The proposal to boost the EU’s budget for 2021–27 and add a new financial package to accelerate the post-pandemic recovery, funded in part by EU bonds, has been controversial, especially in “frugal” EU countries that see themselves as net contributors to the EU’s coffers. It was partly in recognition of these tensions that the European Commission proposed a mechanism to protect the EU’s resources in situations in which the rule of law, including the integrity of the courts or auditing institutions, is visibly undermined. In fact, the new mechanism has already been approved by European leaders, in part because approval required only a qualified majority of member states. In a recent survey, 77 percent of Europeans, including 72 percent of both Poles and Hungarians, agreed with the move. Unfortunately, Hungary and Poland are threatening in retaliation for it to derail the budget and recovery package, whose approval requires unanimity.

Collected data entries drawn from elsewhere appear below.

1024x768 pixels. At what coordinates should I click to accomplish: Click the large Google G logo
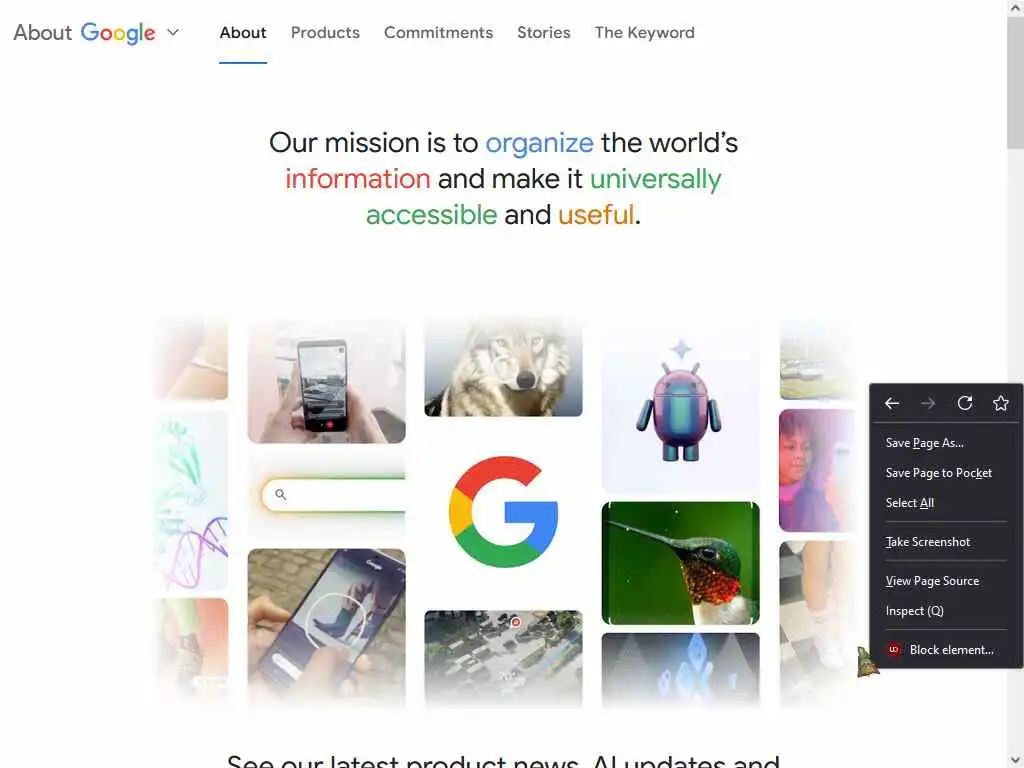click(x=504, y=511)
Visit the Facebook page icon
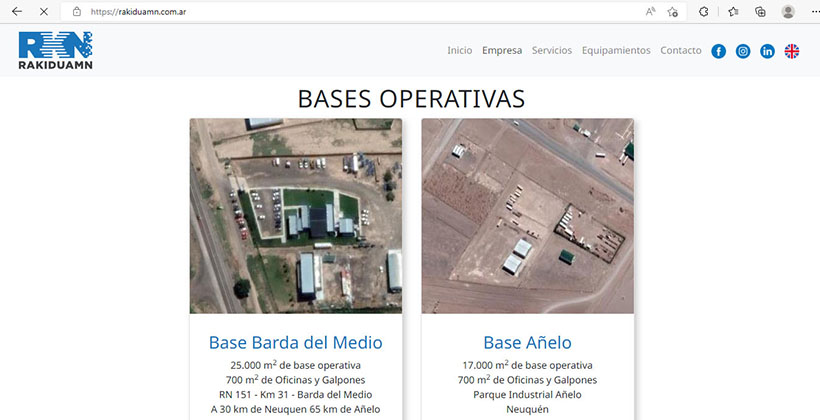The image size is (820, 420). click(x=718, y=51)
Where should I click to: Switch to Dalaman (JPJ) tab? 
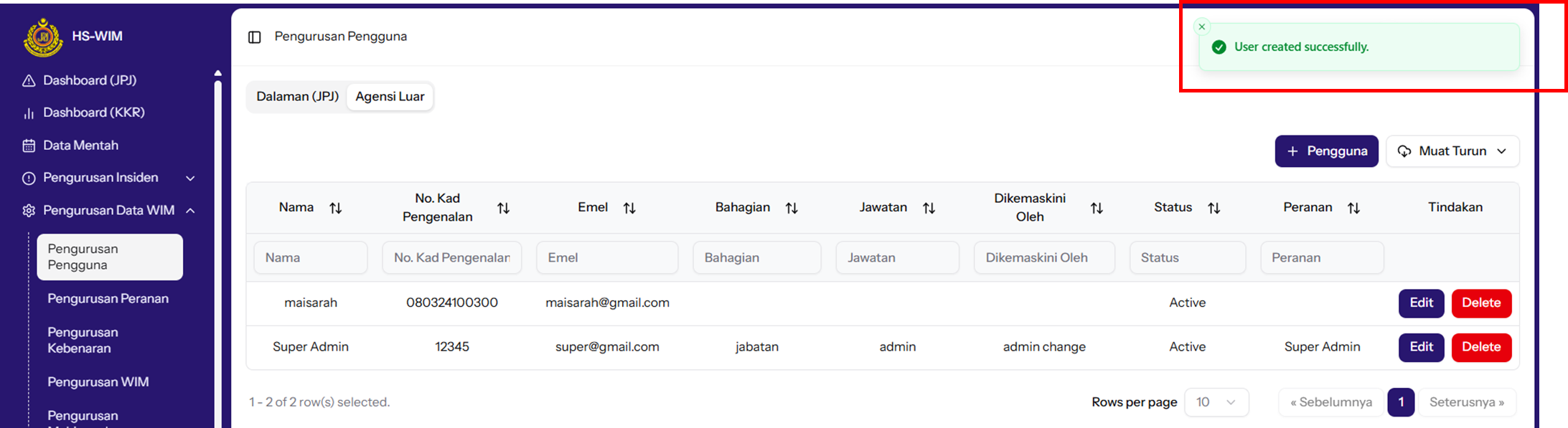click(297, 97)
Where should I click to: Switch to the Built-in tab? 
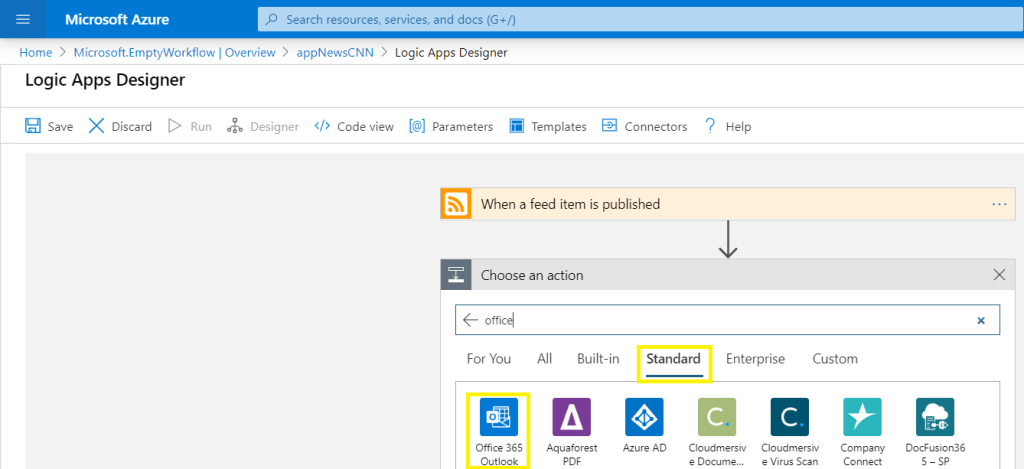coord(598,359)
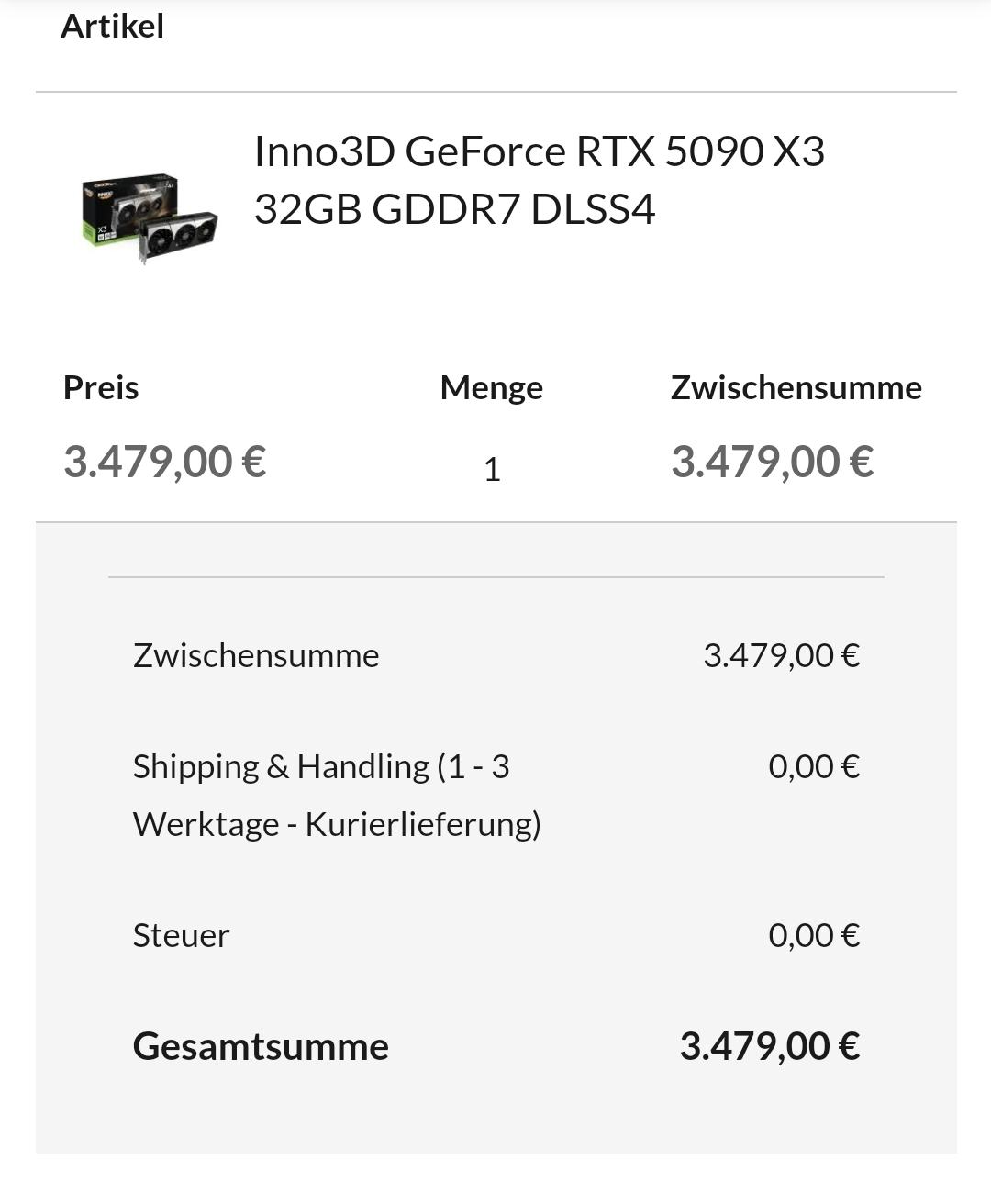Click the line subtotal under bold Zwischensumme header

[x=772, y=461]
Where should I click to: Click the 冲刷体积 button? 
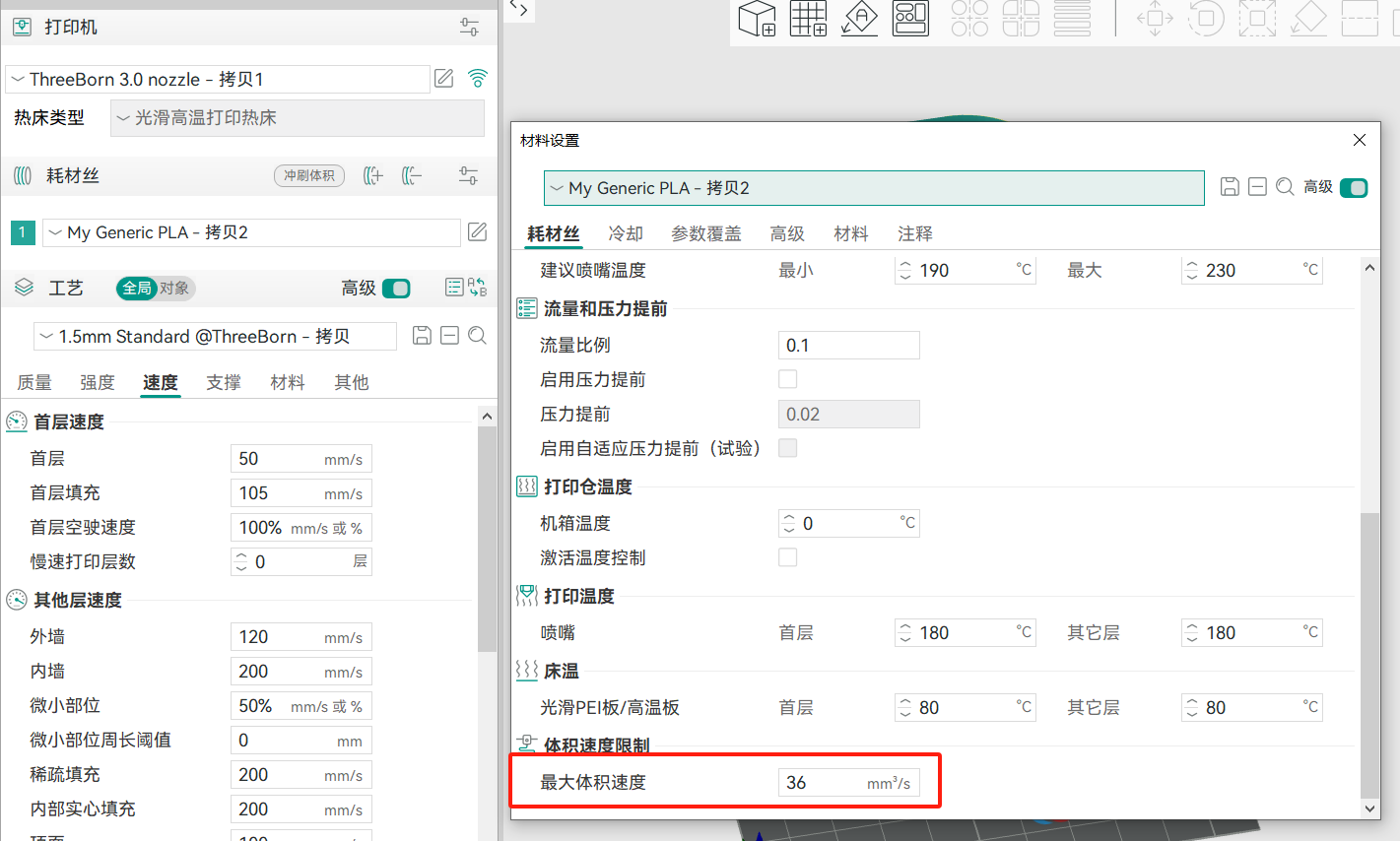click(308, 176)
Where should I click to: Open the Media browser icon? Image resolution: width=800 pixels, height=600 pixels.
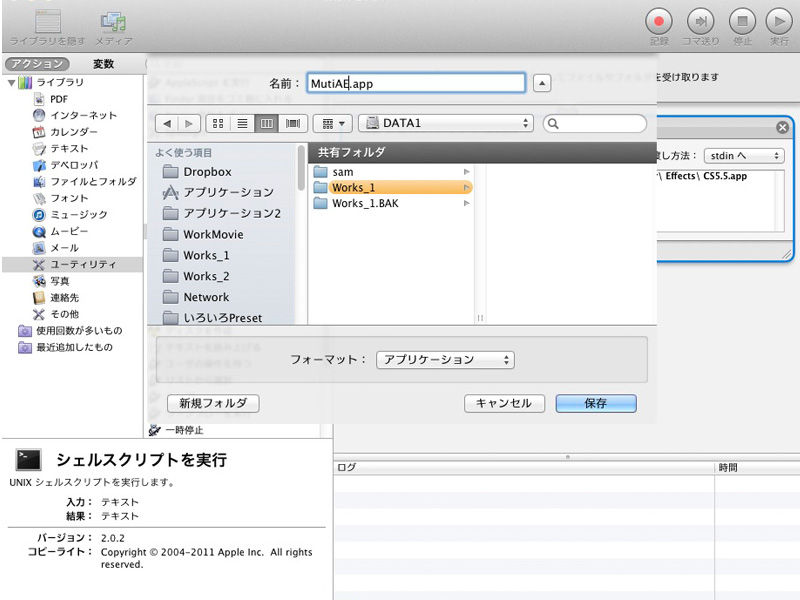click(113, 21)
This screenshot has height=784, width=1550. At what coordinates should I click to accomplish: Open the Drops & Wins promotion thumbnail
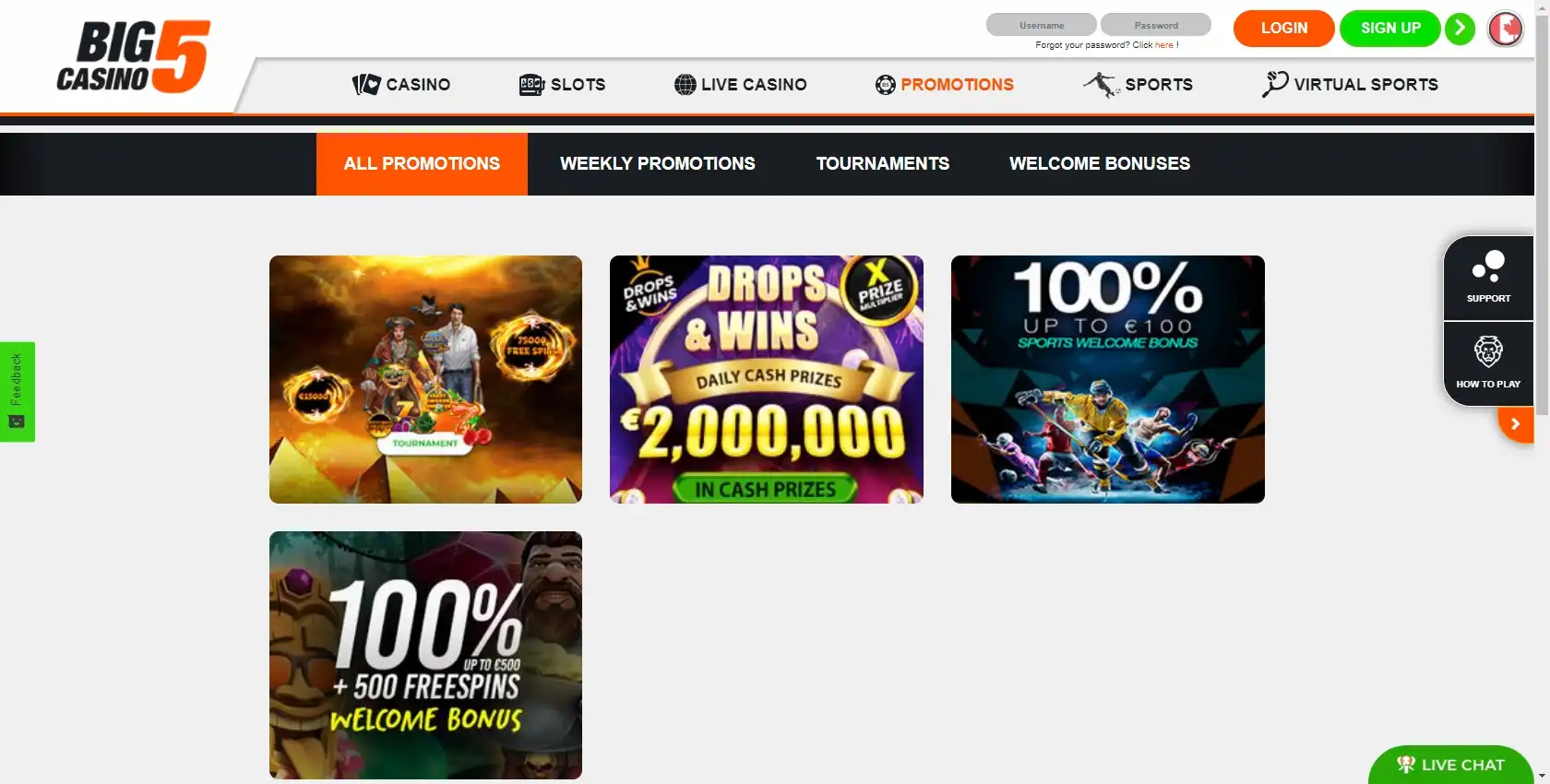(767, 379)
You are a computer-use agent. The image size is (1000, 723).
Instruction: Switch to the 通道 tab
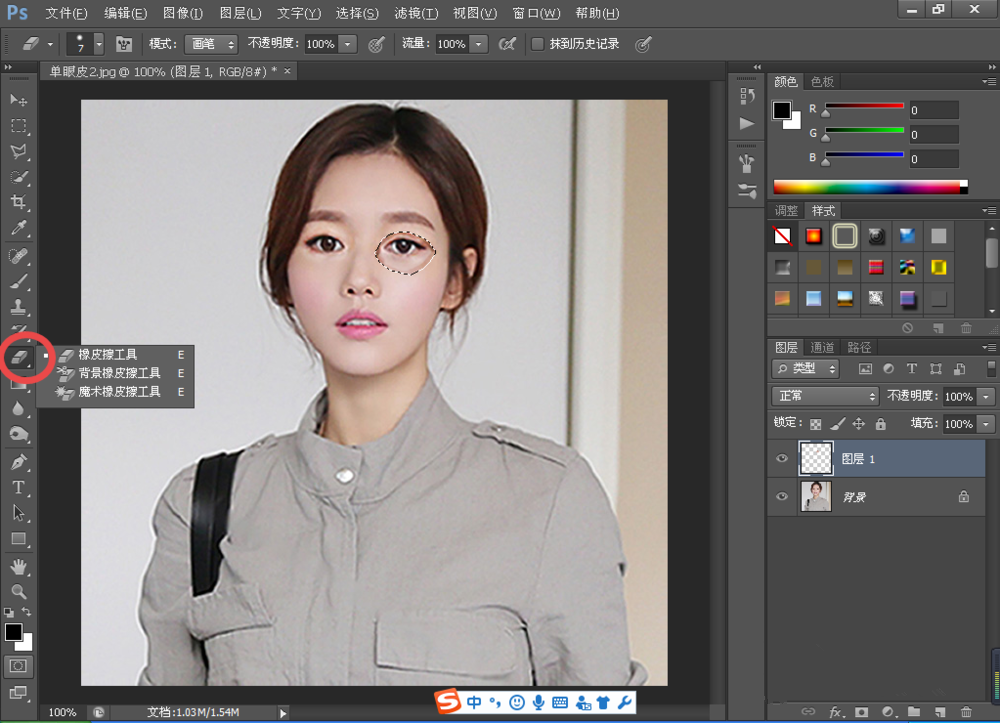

Many people are urging the EU to call Poland’s and Hungary’s bluff, and rightly so. The two post-communist nations are, per capita, among the largest recipients of EU funds. Notwithstanding the Euroskeptic rhetoric by Mr. Orbán and Polish Prime Minister Mateusz Morawiecki, turning off the spigot is the last thing they want.
Yet playing a tough game with Hungary and Poland would involve violating perhaps the most significant of the EU’s founding myths: the pursuit of an “ever-closer union.” It would require the twenty-five remaining member states (or some smaller subgroup) to move ahead with the recovery plan as their own initiative, outside of the scope of European treaties, leaving Poland and Hungary behind.
Such a move would not be without precedent. The European Stability Mechanism, the emergency financing program for Eurozone countries in financial distress, was created in 2012 by an intergovernmental treaty among Eurozone members, thereby excluding EU countries outside of the common European currency. Yet such a decision would nonetheless be seen as a failure of the dominant assumption that the European project is a one-way ticket to a European federal state.
Given that the European People’s Party, the EU’s largest family of parties, has not found the strength to expel Fidesz from its ranks despite periodic warnings, it is far more likely that the coming days will see a lowest-common-denominator compromise. It will be hailed as a breakthrough and a triumph of European unity. Substantively, however, such a compromise is bound to leave Hungary’s and Poland’s authoritarianism unchecked. Worse yet, it will encourage the two governments—and, prospectively, other governments across Europe—to build authoritarian fiefdoms at European taxpayers’ expense, the long-term prospects for the European project be damned.
Dalibor Rohac is a contributing editor of American Purpose and a resident scholar at the American Enterprise Institute.